--- START ---
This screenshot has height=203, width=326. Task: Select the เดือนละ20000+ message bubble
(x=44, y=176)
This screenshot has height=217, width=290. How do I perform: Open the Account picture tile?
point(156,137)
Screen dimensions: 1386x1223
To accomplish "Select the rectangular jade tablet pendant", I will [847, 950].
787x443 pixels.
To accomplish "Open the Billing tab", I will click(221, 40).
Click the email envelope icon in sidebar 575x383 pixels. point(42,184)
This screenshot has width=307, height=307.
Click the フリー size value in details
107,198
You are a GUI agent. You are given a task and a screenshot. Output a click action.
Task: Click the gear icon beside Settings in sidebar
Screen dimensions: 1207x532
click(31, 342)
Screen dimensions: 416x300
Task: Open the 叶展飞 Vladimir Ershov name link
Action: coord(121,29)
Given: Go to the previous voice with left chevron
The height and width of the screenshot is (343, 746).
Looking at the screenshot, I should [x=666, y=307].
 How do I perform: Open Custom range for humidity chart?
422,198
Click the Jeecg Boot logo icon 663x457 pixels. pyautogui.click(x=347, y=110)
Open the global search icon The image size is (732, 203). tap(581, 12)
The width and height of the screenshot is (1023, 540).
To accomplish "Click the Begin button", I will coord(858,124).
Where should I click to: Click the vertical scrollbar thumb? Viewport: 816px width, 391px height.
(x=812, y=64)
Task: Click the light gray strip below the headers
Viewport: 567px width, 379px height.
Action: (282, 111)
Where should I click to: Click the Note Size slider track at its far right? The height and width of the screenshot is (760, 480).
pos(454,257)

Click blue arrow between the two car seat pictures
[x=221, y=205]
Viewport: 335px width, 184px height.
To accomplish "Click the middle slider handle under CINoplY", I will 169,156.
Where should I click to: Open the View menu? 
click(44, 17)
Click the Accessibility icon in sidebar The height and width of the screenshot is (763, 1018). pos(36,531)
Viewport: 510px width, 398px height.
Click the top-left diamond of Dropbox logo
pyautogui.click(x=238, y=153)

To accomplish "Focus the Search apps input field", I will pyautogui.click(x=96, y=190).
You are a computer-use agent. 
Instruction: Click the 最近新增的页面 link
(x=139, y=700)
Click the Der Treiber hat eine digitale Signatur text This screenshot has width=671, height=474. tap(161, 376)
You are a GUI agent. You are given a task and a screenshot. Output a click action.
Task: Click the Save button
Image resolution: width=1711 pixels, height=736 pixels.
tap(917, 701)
--- END ---
Count, in the records above, the lines that include "will", and give the number with nothing added.

5